Wednesday, February 1st, 2012

While the design of modern homes is to retain as much energy as possible while minimizing the cost of heating and cooling, that very design can have a negative impact on your Dunstable home’s indoor air quality. Because air cannot pass freely between indoor and outdoor environments, you are stuck breathing the same air day after day.

Luckily, there are t options that will exchange the heat in your indoor air to the outdoor air as it enters your home. In effect, you can retain all of the heat your home produces each day before it leaves the house. It works equally well in the summer to retain the cooled air your air conditioning units produce.

How Heat Recovery Works

Heat recovery ventilators come in many forms, including simple ventilation, heat exchange, or air exchanging. There are even some indoor heat pumps that will carefully draw heat from the air as it’s removed from your home and recirculate it through your air ducts.

The idea is the same no matter how the system is installed.

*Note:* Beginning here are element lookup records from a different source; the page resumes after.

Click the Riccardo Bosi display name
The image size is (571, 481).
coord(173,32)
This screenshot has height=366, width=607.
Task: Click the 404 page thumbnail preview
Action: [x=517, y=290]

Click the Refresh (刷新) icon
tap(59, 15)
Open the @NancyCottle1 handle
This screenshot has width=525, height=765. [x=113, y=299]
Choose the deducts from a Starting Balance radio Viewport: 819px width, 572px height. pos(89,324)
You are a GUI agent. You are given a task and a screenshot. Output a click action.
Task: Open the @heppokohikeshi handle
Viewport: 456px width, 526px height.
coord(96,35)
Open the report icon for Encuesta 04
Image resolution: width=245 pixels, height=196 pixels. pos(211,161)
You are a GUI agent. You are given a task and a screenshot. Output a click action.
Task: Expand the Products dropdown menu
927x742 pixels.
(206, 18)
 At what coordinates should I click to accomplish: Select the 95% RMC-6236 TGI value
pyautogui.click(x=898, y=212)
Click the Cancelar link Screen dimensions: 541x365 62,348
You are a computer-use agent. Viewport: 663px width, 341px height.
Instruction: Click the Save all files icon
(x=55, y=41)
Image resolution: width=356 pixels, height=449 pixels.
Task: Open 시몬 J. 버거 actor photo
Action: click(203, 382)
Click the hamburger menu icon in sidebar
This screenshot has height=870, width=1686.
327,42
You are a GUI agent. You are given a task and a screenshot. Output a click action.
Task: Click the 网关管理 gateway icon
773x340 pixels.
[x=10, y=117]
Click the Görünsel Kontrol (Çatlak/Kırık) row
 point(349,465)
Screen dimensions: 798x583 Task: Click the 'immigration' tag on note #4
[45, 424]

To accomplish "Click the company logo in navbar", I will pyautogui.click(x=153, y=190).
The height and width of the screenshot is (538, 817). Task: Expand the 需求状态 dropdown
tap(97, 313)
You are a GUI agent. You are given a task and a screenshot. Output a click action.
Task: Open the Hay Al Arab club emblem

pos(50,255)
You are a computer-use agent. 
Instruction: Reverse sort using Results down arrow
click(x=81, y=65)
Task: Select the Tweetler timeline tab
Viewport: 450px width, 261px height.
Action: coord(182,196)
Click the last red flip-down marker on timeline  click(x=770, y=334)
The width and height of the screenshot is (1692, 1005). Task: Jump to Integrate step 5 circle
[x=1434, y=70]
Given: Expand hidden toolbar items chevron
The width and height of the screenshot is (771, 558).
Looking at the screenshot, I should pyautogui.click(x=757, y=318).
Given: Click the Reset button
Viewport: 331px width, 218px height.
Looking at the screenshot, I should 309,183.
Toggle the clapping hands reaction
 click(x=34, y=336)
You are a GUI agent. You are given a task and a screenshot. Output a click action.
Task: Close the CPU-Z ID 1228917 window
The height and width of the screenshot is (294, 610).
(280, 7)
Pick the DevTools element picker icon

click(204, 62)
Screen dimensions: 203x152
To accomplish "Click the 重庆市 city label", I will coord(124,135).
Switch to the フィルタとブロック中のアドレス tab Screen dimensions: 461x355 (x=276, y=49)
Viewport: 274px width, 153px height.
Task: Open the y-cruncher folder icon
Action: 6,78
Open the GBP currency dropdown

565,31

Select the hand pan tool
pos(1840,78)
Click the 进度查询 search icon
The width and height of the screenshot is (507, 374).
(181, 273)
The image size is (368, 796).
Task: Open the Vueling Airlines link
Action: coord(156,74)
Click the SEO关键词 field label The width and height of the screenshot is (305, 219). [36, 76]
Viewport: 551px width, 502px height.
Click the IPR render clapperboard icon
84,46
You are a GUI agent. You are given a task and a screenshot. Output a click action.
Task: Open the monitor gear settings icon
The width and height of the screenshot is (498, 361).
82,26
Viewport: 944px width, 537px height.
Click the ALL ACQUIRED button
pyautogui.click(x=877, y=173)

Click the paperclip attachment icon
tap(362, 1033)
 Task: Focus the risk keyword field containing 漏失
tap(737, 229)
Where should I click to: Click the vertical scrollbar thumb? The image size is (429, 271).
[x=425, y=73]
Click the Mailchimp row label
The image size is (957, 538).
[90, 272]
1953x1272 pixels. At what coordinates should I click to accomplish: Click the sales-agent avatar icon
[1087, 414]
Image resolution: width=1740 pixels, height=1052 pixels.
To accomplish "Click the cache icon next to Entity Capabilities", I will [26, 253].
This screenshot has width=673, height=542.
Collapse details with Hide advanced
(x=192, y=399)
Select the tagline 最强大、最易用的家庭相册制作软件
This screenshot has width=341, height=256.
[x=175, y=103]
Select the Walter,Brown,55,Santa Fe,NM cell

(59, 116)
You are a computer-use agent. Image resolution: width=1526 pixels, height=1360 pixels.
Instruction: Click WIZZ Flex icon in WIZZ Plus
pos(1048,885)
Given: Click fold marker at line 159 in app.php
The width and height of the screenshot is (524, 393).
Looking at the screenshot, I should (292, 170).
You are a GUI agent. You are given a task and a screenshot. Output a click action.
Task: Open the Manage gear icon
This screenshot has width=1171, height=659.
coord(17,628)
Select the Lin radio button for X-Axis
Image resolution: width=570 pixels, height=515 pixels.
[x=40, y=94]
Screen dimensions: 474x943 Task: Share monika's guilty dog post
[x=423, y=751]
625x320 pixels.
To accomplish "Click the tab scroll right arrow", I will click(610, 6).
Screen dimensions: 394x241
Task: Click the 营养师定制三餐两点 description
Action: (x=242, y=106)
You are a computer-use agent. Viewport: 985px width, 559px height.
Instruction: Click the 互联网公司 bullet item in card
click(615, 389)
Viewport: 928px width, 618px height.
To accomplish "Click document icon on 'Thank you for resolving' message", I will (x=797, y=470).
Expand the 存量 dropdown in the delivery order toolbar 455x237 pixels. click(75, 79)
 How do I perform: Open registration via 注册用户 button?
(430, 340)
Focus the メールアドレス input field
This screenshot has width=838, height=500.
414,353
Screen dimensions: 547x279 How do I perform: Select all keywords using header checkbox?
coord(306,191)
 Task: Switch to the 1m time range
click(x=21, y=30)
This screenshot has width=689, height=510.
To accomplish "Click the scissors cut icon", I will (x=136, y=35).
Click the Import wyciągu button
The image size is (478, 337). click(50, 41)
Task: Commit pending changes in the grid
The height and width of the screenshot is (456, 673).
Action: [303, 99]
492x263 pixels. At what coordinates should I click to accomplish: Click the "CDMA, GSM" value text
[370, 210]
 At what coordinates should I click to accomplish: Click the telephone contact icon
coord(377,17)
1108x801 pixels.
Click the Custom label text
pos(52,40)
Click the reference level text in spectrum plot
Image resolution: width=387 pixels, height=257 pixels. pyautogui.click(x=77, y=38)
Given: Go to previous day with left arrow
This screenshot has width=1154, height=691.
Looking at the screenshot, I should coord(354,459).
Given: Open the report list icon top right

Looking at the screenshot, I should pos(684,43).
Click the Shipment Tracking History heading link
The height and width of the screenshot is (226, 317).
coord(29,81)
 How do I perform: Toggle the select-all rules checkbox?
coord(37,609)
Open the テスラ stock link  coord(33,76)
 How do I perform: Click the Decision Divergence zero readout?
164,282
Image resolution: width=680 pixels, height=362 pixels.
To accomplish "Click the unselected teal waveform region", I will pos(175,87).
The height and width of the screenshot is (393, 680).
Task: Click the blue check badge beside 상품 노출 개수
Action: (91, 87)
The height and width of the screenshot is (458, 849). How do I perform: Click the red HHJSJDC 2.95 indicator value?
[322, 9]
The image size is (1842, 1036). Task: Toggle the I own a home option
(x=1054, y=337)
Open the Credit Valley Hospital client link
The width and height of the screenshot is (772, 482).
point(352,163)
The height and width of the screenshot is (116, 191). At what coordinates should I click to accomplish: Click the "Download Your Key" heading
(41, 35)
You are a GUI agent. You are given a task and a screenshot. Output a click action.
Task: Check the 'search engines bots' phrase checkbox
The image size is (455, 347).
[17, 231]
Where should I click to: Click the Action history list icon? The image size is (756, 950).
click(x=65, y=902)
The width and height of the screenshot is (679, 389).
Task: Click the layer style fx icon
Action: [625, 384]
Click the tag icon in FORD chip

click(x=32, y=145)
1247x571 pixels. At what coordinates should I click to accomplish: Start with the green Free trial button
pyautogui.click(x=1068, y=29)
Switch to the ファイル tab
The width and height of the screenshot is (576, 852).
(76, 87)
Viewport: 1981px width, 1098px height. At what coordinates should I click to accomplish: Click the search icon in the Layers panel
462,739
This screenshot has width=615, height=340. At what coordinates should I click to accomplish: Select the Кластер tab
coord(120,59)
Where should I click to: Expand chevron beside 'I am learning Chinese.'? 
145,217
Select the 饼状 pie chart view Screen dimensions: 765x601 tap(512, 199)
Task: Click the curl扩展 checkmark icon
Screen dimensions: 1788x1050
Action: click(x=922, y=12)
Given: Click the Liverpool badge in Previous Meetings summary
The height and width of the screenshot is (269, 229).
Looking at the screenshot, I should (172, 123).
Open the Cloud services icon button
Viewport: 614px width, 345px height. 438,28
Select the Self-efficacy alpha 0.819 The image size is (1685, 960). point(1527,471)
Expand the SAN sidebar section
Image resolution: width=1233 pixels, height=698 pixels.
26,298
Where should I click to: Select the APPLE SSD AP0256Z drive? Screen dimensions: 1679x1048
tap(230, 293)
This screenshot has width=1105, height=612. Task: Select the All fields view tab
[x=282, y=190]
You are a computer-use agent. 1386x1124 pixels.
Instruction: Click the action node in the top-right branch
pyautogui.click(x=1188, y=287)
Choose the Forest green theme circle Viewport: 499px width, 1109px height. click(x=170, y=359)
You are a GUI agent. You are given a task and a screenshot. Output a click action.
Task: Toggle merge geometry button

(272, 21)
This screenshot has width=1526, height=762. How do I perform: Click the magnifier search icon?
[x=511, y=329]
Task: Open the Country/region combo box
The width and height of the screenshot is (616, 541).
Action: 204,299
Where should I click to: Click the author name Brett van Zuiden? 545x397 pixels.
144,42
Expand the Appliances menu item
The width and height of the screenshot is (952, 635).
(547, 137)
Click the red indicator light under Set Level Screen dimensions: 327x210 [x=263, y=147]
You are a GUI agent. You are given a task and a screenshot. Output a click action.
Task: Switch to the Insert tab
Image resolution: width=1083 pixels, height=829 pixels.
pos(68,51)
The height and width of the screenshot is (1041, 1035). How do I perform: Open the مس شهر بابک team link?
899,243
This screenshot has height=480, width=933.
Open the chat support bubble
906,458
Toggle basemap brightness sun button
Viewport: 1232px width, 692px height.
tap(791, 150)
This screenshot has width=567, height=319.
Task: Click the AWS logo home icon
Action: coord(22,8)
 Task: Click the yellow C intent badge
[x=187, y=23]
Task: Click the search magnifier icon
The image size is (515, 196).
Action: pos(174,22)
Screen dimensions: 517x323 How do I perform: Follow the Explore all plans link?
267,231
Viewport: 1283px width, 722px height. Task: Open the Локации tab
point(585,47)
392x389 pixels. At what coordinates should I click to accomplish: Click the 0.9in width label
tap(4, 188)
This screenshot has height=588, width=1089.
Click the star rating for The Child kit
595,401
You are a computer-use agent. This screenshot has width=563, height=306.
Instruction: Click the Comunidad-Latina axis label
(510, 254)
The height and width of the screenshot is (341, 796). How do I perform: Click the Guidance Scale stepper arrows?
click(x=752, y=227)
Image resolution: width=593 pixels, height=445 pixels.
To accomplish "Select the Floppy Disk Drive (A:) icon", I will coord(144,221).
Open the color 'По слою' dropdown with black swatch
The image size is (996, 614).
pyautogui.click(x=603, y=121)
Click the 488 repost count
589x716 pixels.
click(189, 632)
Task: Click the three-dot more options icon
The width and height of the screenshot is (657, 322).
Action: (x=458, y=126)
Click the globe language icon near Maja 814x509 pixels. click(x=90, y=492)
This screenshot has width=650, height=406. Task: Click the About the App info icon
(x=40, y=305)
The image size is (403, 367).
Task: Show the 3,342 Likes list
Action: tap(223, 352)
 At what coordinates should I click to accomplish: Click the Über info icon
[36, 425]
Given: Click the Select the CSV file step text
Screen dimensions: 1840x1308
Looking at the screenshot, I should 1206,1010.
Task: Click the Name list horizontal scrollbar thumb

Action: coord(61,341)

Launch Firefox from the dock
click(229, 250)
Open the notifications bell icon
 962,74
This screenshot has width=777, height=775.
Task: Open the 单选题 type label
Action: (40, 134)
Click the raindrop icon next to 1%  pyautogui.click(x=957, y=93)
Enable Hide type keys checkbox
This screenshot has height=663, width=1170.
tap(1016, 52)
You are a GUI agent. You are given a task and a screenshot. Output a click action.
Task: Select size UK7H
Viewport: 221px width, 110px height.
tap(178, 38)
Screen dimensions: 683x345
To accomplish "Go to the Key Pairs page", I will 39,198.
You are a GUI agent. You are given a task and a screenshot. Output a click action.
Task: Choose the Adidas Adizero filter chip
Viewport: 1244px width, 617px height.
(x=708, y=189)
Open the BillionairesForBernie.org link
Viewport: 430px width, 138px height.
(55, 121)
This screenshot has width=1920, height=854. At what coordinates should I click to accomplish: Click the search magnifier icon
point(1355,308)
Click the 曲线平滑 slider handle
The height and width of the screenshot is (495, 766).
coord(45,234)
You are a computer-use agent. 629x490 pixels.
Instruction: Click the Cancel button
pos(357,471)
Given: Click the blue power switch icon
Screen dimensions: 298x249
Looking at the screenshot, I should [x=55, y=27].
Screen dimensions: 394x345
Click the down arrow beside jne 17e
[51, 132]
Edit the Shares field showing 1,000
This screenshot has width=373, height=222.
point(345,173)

As air leaves your home through a ventilator, a counter-flow heat exchanger transfers energy between the air leaving and entering your home. So, instead of warm air leaving and cold air entering, the air coming into your home takes the heat from the air leaving your home. Air comes and goes, but heat stays inside.

In the summer, the same system works in reverse to remove heat from the air coming into your home and keep it outside. The one thing to keep in mind with a heat recovery ventilator is that it doesn’t retain the humidity in your home as an energy recovery ventilator would. If you live in an area with very high or very low humidity during summer or winter, an ERV may be a better solution for your needs.

Air Quality Benefits

The goal of a good heat recovery ventilator is not just to retain the heated or cooled air in your home. It is also to ensure you have clean, fresh air to breathe each day. Most people don’t realize, but when you don’t circulate your air and your home is sealed up with enhanced weather-stripping and high quality insulation, unwanted contaminants begin to build up. A heat recovery ventilator makes sure you not only get fresh air, but that it’s properly filtered and the heat or cooling your comfort system produces is retained. No money is lost, energy is saved, and your family stays comfortable and healthy – everyone wins.